WORK REQUIRED:
Quote word for word the lines starting at the line with "Open the Sound Library toolbox icon" and ending at the final line of the entries. Leave out any pictures.

=== EXERCISE DATA ===

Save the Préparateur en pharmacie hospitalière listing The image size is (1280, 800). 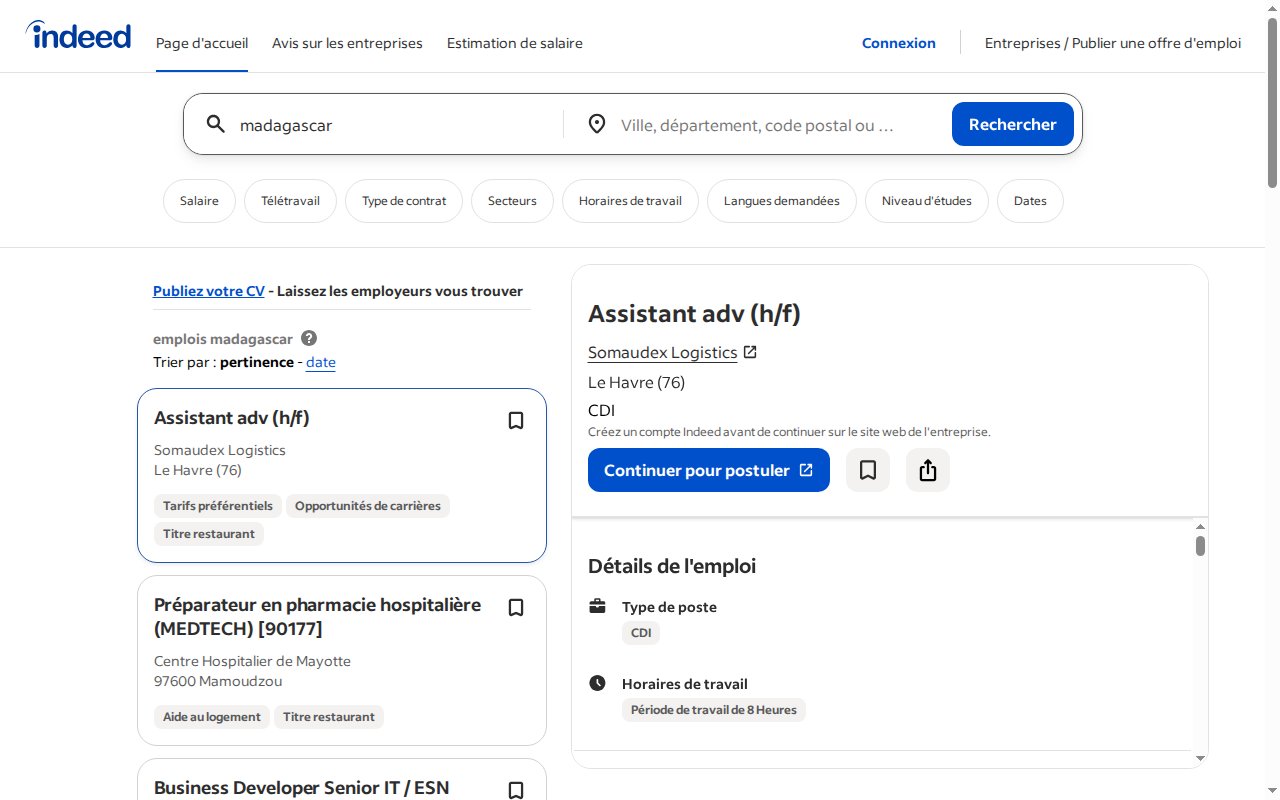516,608
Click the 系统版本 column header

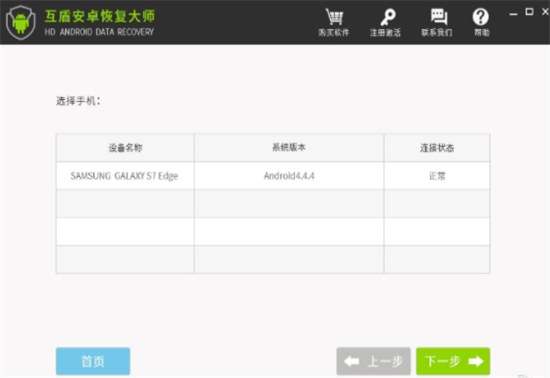click(x=289, y=148)
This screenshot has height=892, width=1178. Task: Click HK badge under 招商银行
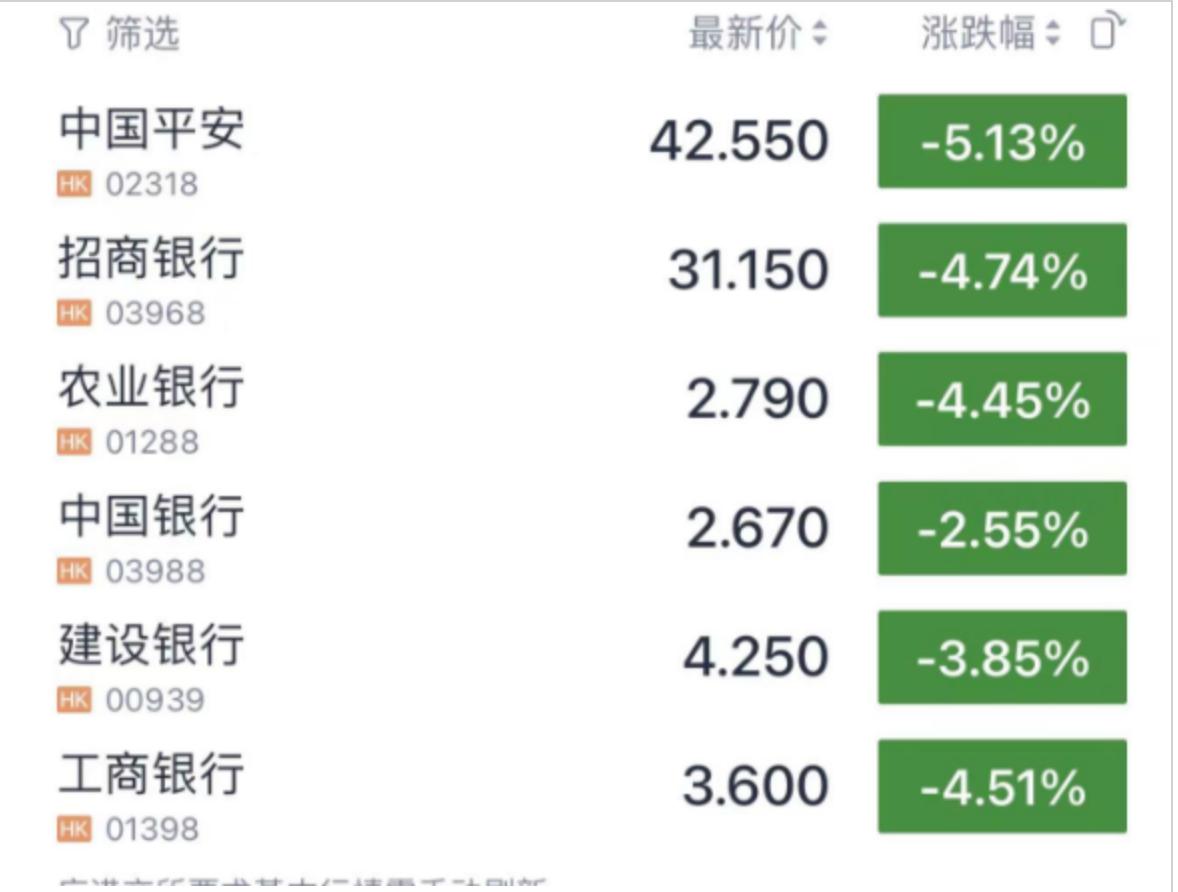73,313
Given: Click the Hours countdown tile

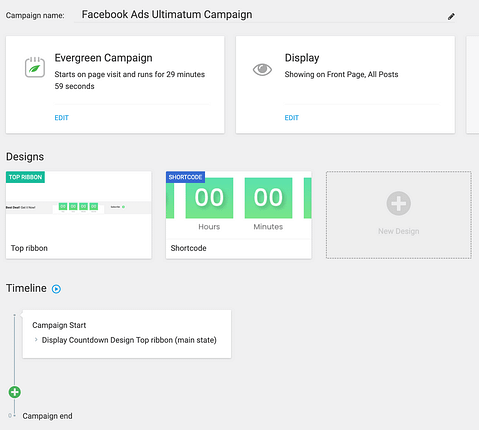Looking at the screenshot, I should coord(209,198).
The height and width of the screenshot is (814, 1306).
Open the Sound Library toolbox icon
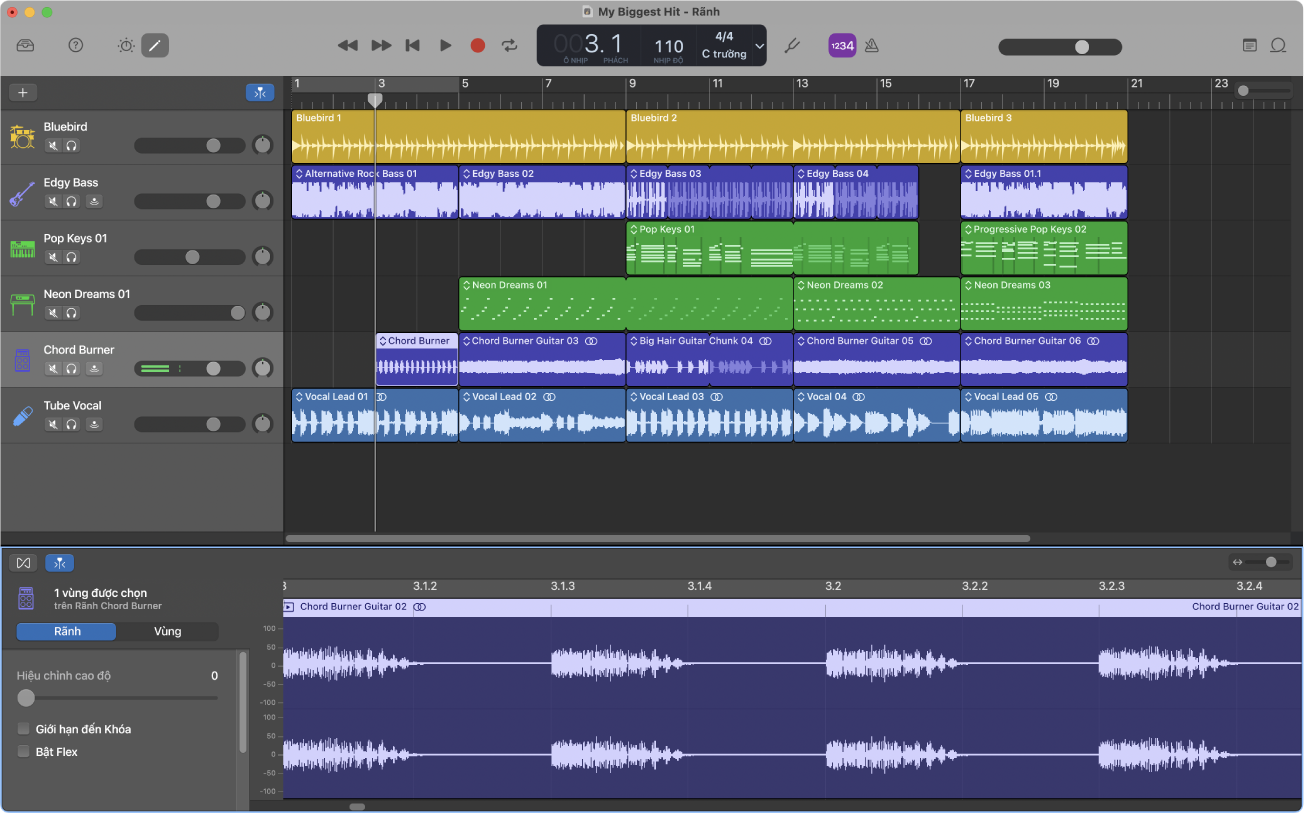[x=25, y=45]
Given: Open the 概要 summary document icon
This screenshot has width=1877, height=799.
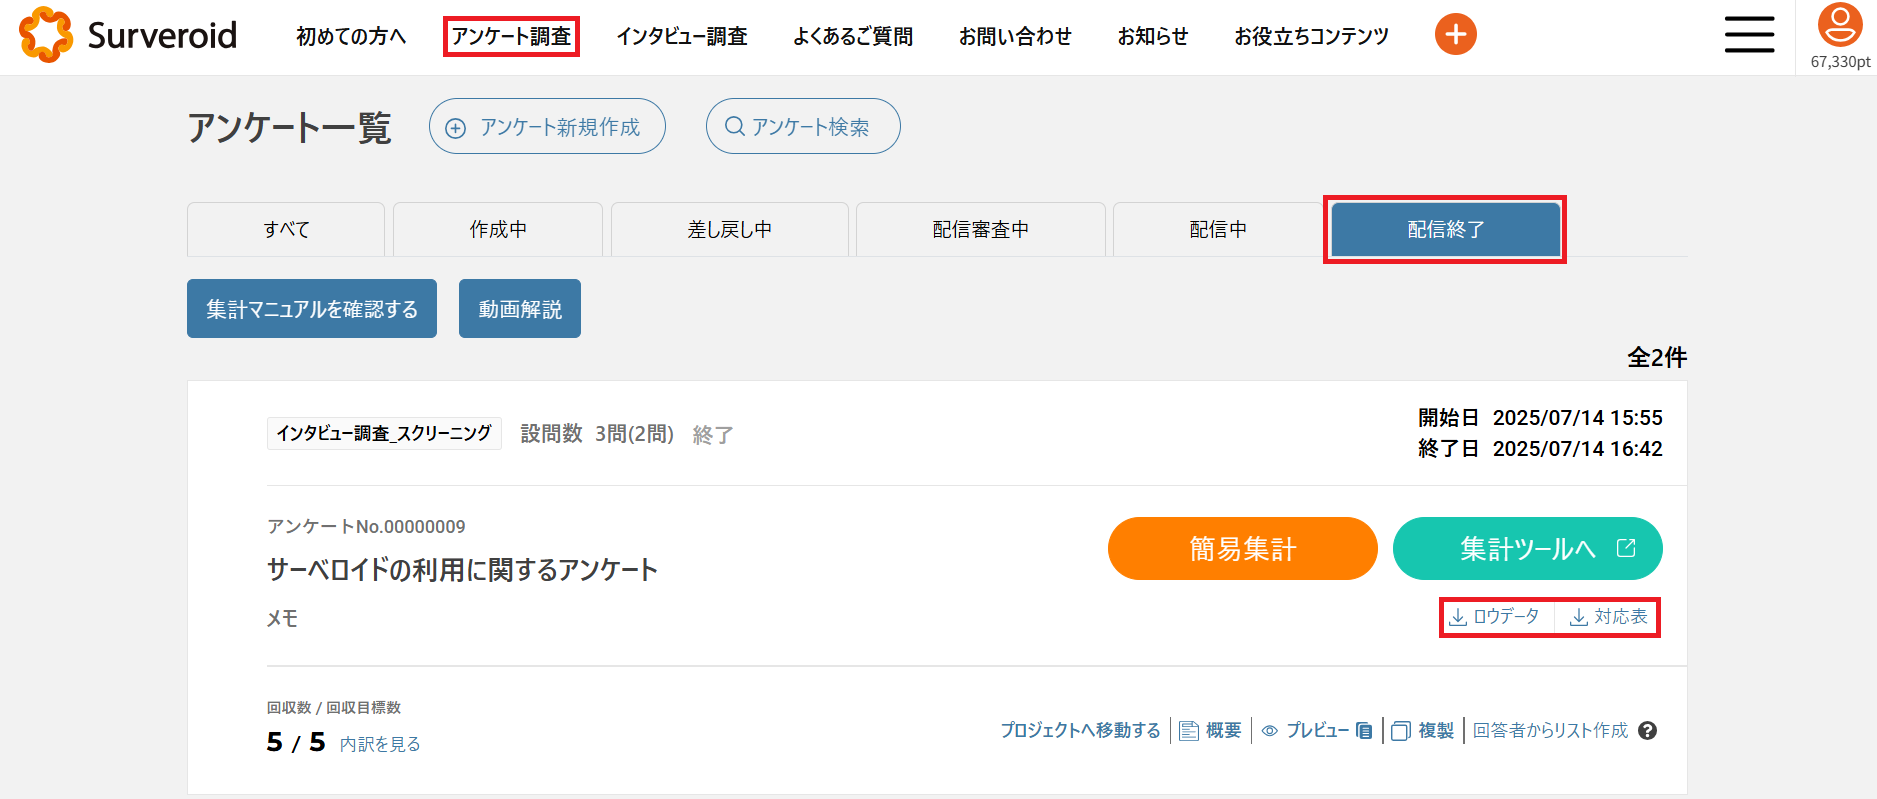Looking at the screenshot, I should coord(1189,731).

===

RESPONSE AREA:
Open the Sound Library toolbox icon
[x=25, y=45]
Given: Open the 概要 summary document icon
This screenshot has width=1877, height=799.
Looking at the screenshot, I should coord(1189,731).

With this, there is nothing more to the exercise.